Bundespolizei verhaftet zwei gesuchte Männer bei europaweiter Bahnkontrolle in Sachsen-Anhalt
Bei einer 24-stündigen, europaweit koordinierten Sicherheitsaktion des Netzwerks RAILPOL hat die Bundespolizeiinspektion Magdeburg vom 25. bis 26. Juni 2026 den Bahnverkehr in Sachsen-Anhalt intensiv kontrolliert. Während der Maßnahme wurden in Halle (Saale) zwei Männer mit offenen Haftbefehlen festgenommen, darunter ein 31-jähriger Pole wegen Diebstahls und ein 45-jähriger Deutscher wegen Betrugs.
Europaweite Fahndung im Zugverkehr
Vom 25. bis zum 26. Juni 2026 stand der Bahnverkehr in Sachsen-Anhalt unter besonderer Beobachtung. Die Bundespolizeiinspektion Magdeburg beteiligte sich an einer groß angelegten, europaweit koordinierten Sicherheitsaktion des Netzwerks „RAILPOL“. Bei diesem sogenannten „Rail-Action-Day“ handelte es sich bereits um die zweite derartige Maßnahme im laufenden Kalenderjahr; die erste fand im Januar 2026 statt. Für genau 24 Stunden setzten die Einsatzkräfte ein intensives und flächendeckendes Vorgehen in Zügen und an Bahnhöfen wie Halle, Magdeburg, Stendal und Dessau um. Das informelle internationale Netzwerk RAILPOL dient dabei der grenzüberschreitenden Zusammenarbeit und Koordination von Sicherheitsmaßnahmen europäischer Bahnpolizeien.
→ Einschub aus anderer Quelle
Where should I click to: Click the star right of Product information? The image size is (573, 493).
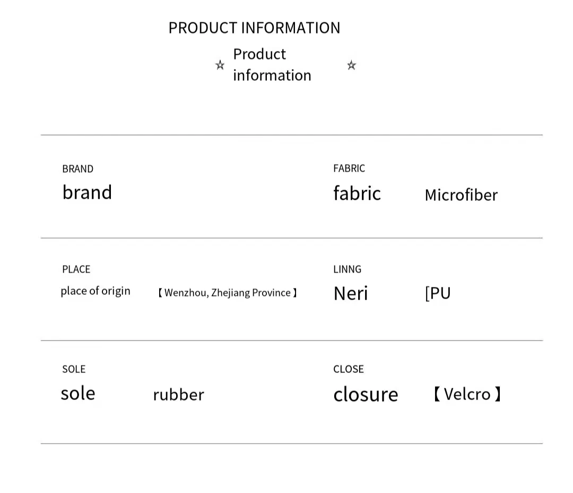351,65
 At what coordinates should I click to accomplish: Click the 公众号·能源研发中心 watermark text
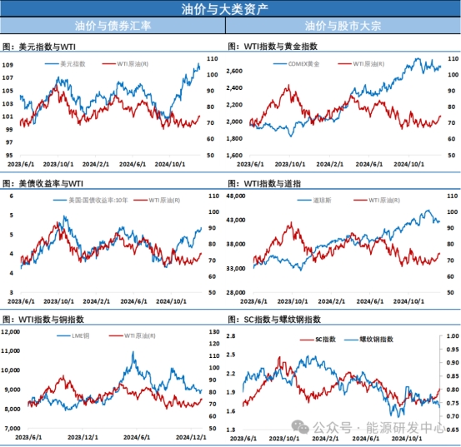coord(378,428)
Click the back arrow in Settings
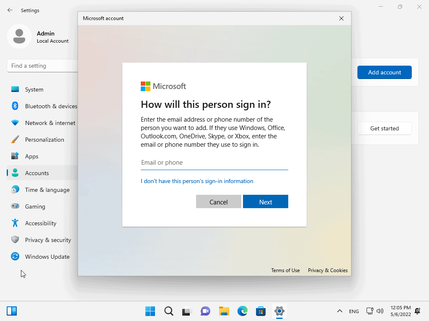This screenshot has height=321, width=429. point(9,10)
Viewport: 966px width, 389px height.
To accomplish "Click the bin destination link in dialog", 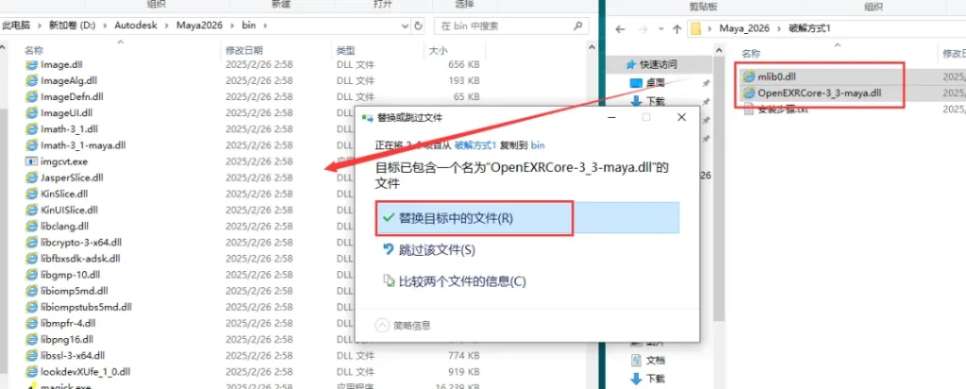I will coord(539,145).

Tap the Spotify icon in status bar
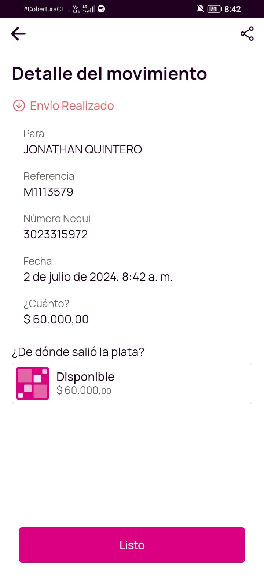pos(101,9)
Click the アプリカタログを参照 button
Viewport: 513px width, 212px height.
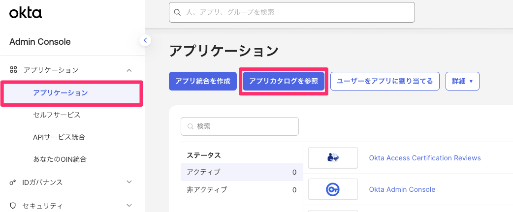coord(283,81)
Fokus auf Prävention und Fahndung
Die Schwerpunkte des Einsatzes lagen auf gezielten Fahndungs- und Kontrollmaßnahmen zur Risikoprävention. Ein klassisches Fahndungsthema ist dabei die Suche nach herrenlosen Gepäckstücken, da diese oft als Tarnung für Drogen, Waffen oder Schmuggelware dienen. Die Einsatzkräfte richteten ihr Augenmerk besonders auf solche Objekte sowie auf Gegenstände, die in unverschlossenen Schließfachanlagen aufbewahrt wurden. Parallel dazu suchten die Beamten das direkte Gespräch mit den Menschen vor Ort, um Reisende und Beschäftigte für den wachsamen Umgang mit Reisegepäck zu sensibilisieren. Die Bundespolizei, die die Aufgaben der Bahnpolizei in Deutschland seit 1992 übernimmt, stützt ihre Befugnisse dabei auf das Bundespolizeigesetz § 3 BPolG).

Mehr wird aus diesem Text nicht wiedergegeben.